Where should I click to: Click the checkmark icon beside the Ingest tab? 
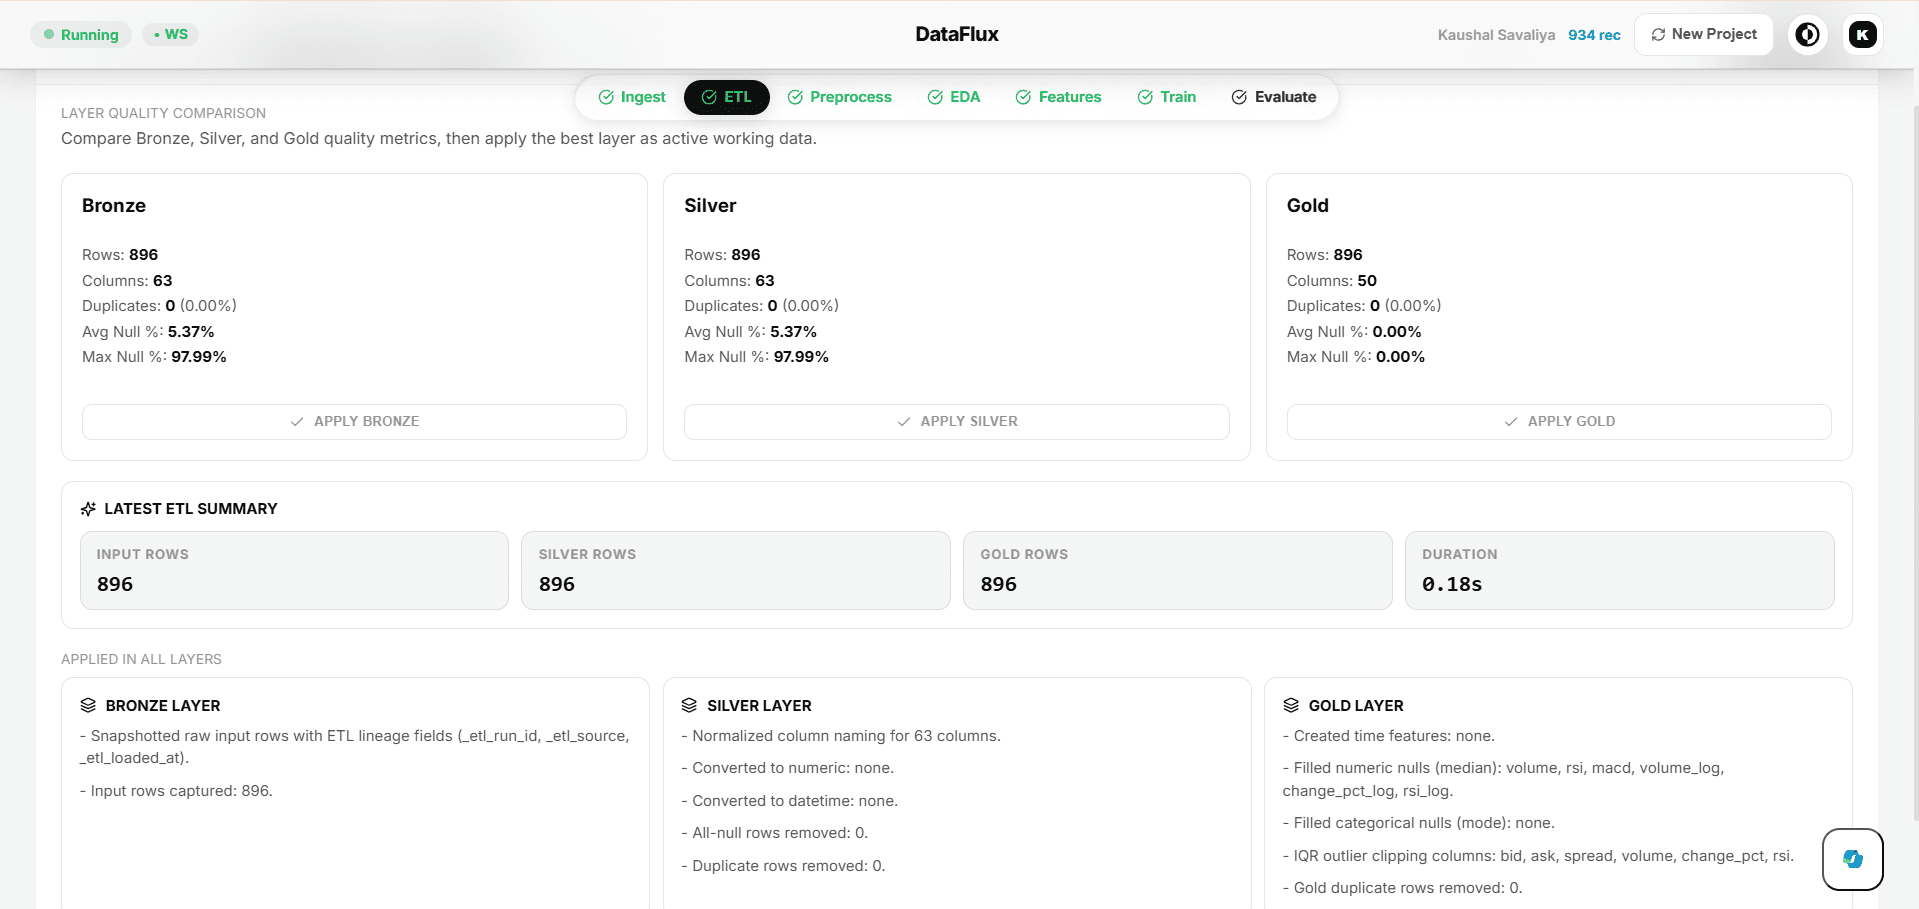point(605,97)
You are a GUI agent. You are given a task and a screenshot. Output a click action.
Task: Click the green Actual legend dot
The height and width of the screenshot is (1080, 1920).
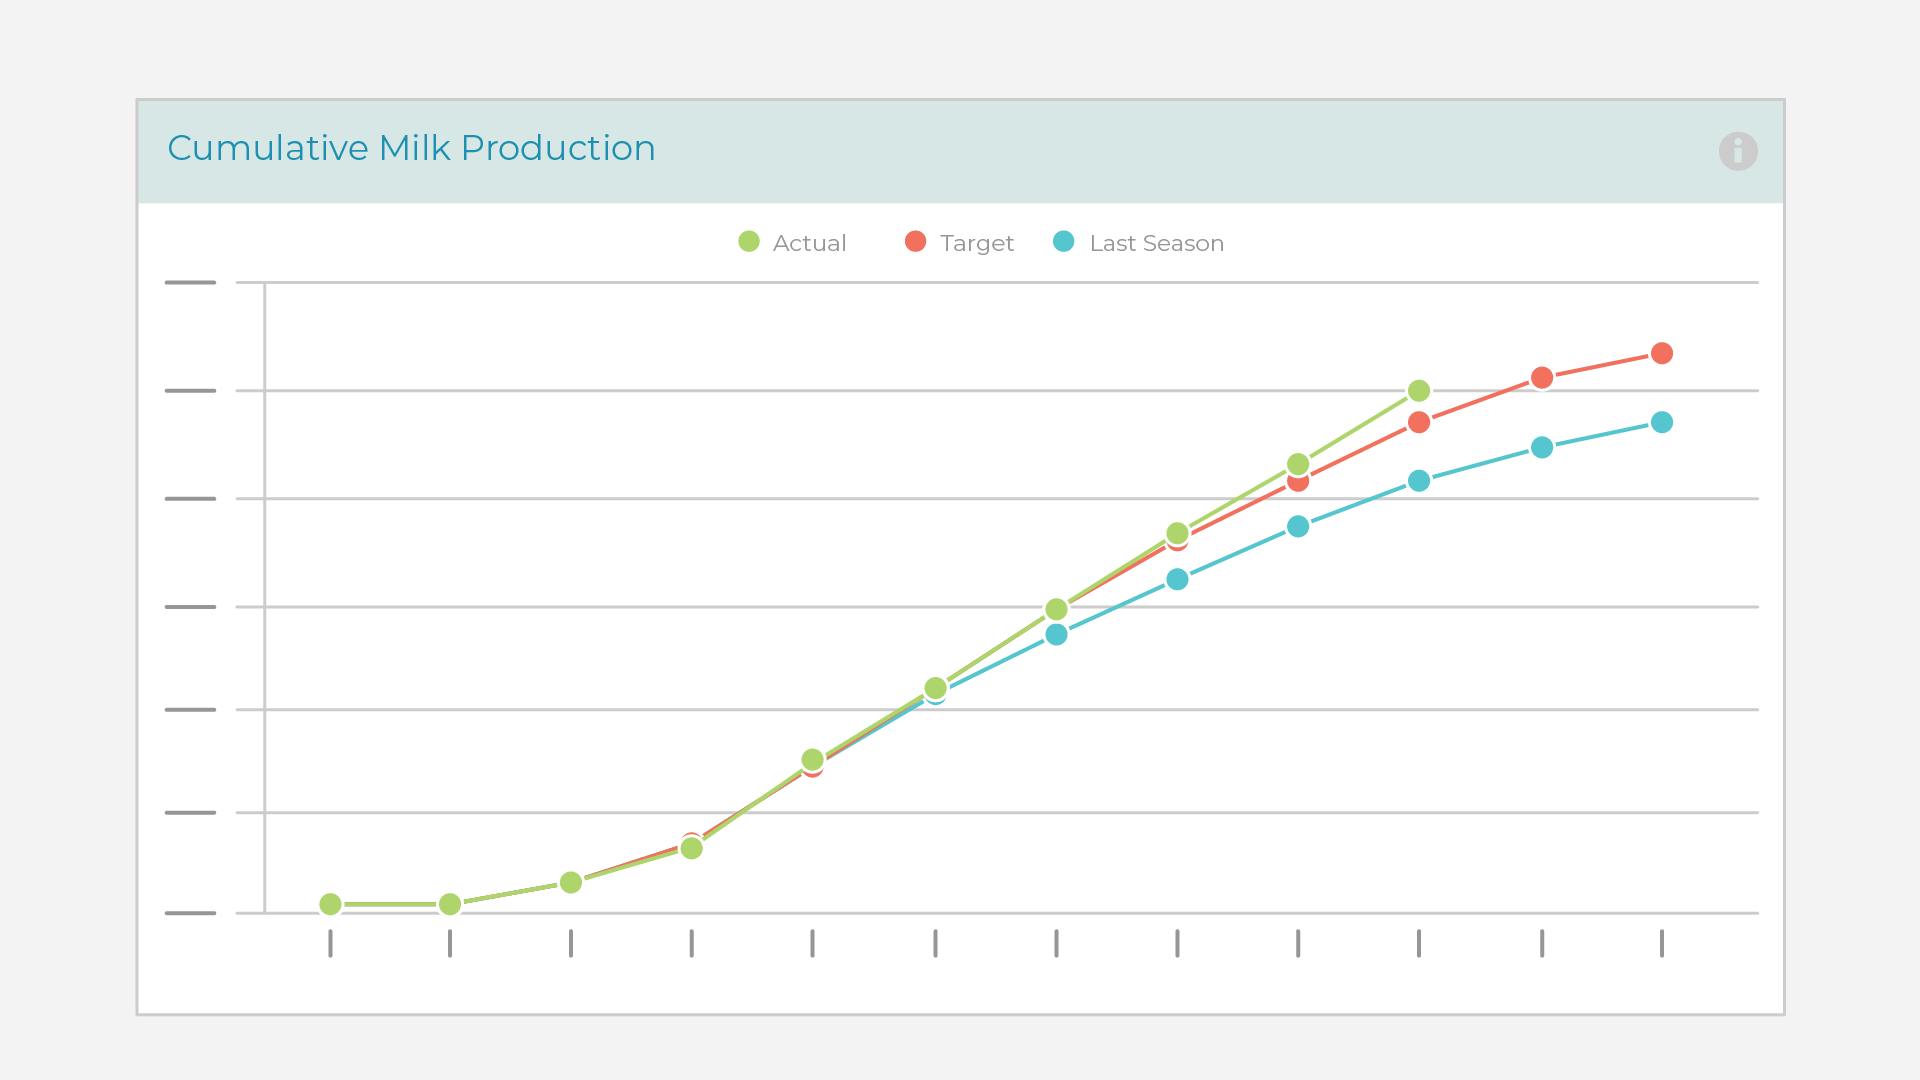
-=-=-=-=-
• [WHAT IS REQUIRED] Type out each line of the records above exactly, skipping any pictures.

• [SOLUTION TO THE PROBLEM]
Where should I click to: Click the checkmark icon beside the Ingest tab? 
point(605,97)
You are a GUI agent. You are given a task and a screenshot. Output a click action.
Task: Click the green Actual legend dot
The height and width of the screenshot is (1080, 1920).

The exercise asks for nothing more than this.